** WHAT IS EXPECTED **
In the data below, find each line containing the string "computer" and return it.

===== SUPPLIED DATA =====

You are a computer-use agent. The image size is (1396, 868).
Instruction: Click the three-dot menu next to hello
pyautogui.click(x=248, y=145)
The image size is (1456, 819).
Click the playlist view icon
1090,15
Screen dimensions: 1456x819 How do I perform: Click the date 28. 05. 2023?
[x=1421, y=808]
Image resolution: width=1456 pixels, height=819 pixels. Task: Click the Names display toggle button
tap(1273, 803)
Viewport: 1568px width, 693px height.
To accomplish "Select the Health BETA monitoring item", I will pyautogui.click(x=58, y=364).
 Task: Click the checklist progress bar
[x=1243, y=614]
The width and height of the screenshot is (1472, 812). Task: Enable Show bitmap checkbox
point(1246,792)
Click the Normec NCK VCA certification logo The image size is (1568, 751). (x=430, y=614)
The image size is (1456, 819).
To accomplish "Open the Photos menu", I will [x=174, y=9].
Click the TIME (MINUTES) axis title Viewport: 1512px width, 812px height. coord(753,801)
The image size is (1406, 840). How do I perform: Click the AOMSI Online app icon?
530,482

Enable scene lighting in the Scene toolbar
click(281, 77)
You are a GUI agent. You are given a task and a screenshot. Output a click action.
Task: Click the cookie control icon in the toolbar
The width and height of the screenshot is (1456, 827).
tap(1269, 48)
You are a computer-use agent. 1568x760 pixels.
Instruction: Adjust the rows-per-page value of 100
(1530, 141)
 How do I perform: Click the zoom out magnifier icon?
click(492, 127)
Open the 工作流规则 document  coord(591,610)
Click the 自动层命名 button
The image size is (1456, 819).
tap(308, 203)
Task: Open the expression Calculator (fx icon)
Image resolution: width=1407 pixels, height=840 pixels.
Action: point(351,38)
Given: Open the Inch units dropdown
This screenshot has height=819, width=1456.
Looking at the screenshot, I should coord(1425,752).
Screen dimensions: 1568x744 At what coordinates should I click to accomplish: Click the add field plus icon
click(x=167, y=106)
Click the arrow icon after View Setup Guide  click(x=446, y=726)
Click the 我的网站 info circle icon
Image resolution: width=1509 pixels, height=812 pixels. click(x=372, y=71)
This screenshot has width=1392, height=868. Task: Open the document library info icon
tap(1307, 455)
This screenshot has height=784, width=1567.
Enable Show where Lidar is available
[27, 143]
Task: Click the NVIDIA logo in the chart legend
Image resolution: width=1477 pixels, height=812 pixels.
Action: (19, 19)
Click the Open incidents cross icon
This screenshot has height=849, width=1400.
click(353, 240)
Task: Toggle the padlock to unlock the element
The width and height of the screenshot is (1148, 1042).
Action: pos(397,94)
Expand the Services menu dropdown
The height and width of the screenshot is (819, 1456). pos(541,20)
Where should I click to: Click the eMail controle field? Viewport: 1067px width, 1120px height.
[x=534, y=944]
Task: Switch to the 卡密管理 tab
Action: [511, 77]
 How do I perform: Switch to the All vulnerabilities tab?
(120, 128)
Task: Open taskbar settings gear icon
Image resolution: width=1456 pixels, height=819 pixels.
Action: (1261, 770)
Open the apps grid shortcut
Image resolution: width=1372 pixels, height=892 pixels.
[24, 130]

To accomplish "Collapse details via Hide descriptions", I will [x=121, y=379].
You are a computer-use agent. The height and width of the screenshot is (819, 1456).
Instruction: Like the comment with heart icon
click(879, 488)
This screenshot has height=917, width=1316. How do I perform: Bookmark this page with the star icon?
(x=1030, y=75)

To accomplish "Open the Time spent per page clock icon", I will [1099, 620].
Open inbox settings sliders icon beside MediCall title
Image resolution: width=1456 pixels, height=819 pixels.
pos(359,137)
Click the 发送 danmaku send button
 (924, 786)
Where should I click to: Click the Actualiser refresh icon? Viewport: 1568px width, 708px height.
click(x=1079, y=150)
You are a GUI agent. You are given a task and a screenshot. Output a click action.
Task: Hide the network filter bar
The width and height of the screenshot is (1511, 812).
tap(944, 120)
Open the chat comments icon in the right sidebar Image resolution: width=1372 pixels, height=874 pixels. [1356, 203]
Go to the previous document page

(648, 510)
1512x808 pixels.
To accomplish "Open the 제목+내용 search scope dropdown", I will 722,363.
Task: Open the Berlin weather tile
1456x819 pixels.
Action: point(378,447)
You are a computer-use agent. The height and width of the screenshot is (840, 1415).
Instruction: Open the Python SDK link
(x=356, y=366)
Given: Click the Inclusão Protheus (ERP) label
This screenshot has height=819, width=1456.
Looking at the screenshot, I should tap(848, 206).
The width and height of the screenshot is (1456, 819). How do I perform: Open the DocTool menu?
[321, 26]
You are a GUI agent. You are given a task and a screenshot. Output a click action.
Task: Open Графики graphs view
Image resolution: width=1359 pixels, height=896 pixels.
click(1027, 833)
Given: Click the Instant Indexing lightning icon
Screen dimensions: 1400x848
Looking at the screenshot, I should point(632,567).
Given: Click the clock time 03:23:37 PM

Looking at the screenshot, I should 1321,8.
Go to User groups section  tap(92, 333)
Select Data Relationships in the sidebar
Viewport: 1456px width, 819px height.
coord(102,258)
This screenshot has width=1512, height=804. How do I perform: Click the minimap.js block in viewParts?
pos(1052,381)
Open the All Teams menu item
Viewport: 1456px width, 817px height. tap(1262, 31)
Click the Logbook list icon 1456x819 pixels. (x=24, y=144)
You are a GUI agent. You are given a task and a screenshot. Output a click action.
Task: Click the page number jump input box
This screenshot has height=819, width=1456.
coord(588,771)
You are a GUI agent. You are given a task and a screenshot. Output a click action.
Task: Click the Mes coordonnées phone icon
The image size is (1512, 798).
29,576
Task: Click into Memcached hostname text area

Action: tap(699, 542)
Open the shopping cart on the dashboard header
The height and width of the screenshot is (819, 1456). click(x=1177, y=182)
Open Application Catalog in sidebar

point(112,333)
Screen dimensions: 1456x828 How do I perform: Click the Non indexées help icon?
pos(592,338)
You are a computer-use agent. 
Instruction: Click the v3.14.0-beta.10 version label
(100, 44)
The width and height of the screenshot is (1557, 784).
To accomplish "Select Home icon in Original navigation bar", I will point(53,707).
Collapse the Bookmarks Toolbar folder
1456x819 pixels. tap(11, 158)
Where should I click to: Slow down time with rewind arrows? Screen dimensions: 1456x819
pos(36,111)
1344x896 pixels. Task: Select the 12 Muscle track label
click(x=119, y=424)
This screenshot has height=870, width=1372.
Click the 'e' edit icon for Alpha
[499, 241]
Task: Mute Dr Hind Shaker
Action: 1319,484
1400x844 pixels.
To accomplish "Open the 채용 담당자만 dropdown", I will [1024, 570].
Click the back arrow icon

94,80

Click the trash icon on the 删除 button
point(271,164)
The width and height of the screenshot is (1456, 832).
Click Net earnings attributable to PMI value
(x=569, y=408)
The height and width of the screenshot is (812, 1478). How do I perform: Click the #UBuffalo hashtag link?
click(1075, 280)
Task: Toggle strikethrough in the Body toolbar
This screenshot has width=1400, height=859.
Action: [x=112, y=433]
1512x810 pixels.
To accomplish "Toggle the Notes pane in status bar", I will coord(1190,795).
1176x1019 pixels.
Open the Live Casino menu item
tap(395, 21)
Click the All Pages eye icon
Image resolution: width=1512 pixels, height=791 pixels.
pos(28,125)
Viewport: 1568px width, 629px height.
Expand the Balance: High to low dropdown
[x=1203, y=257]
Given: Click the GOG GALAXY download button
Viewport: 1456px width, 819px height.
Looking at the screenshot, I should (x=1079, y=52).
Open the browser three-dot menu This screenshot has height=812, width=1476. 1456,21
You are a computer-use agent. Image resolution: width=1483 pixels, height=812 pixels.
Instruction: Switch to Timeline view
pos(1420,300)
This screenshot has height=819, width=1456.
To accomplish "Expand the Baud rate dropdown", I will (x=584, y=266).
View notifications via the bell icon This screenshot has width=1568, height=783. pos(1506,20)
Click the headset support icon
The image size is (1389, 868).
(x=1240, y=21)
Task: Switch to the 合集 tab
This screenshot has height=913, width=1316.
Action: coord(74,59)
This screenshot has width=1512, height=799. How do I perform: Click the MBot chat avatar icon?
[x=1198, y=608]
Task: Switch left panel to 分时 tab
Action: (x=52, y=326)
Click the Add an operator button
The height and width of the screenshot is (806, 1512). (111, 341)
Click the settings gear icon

=====

** RESULT **
You are a computer-use agent. The image size is (1396, 868).
You are a computer-use agent. 1568x760 pixels.
You are a computer-use agent. The height and width of the screenshot is (819, 1456).
You are a computer-use agent. The height and width of the screenshot is (840, 1415).
You are a computer-use agent. 
You are a computer-use agent. Image resolution: width=1483 pixels, height=812 pixels.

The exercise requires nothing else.